POLECENIE:
Odpowiedz krótko na pytania do fragmentu o siatkarzach JSW Jastrzębskiego Węgla:
1. Który zawodnik mówi o „last dance” dla części składu?
2. Ile z czterech ostatnich mistrzostw Polski wygrała drużyna?
3. Z kim i jakim wynikiem zespół wygrał niedzielny finał?

CYTOWANY FRAGMENT:
◇ ◇ ◇ ◇ ◇ ◇ ◇
To koniec polskiej potęgi. Zakręcają kurek z pieniędzmi

PAP / Łukasz Gągulski / Na zdjęciu: Tomasz Fornal i Jakub Popiwczak
PAP / Łukasz Gągulski / Na zdjęciu: Tomasz Fornal i Jakub Popiwczak

JSW Jastrzębski Węgiel zdobył Puchar Polski. To może być ostatnie trofeum przed wielką przebudową. W tle są pieniądze. - To pewnego rodzaju last dance dla niektórych w tym składzie, który tutaj od dłuższego czasu istnieje - zdradza Jakub Popiwczak.

Korespondencja z Krakowa - Arkadiusz Dudziak

Ostatnie lata to w polskiej siatkówce era JSW Jastrzębskiego Węgla. Wygrali trzy z czterech ostatnich mistrzostw Polski, wystąpili w dwóch ostatnich finałach Ligi Mistrzów. Jednak jeden turniej pozostawał zmorą drużyny - Tauron Puchar Polski.

Ekipa ze Śląska grała we wszystkich ostatnich pięciu finałach z rzędu. I wszystkie przegrali. Przełamali impas dopiero w niedzielę, ogrywając Aluron CMC Wartę Zawiercie 3:1. Po siatkarzach Jastrzębskiego Węgla widać było ogromne emocje, mimo że teoretycznie Puchar Polski to najmniej ważne trofeum do zdobycia w sezonie.
◇ ◇ ◇ ◇ ◇ ◇ ◇
DOSTARCZONE DANE:

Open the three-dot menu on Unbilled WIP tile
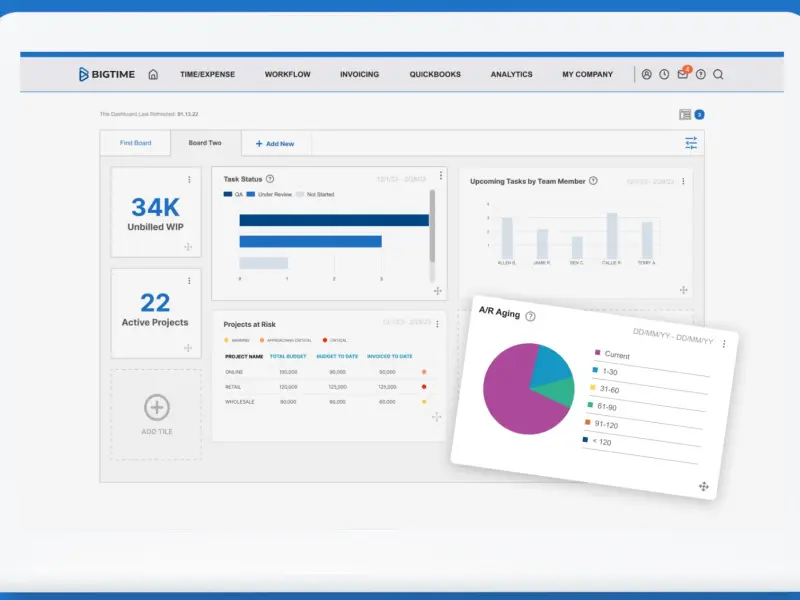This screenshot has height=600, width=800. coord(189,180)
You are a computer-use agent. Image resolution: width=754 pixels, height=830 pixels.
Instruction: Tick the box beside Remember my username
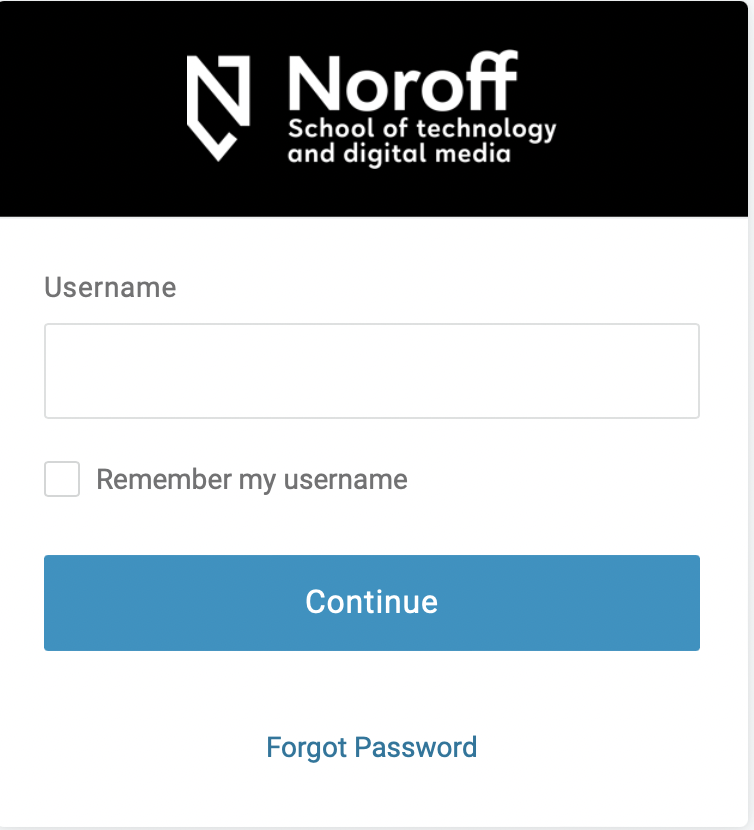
◇ ◇ ◇ ◇ ◇ ◇ ◇
PEŁNA ODPOWIEDŹ:
1. Jakub Popiwczak.
2. Trzy.
3. Z Aluron CMC Wartą Zawiercie, 3:1.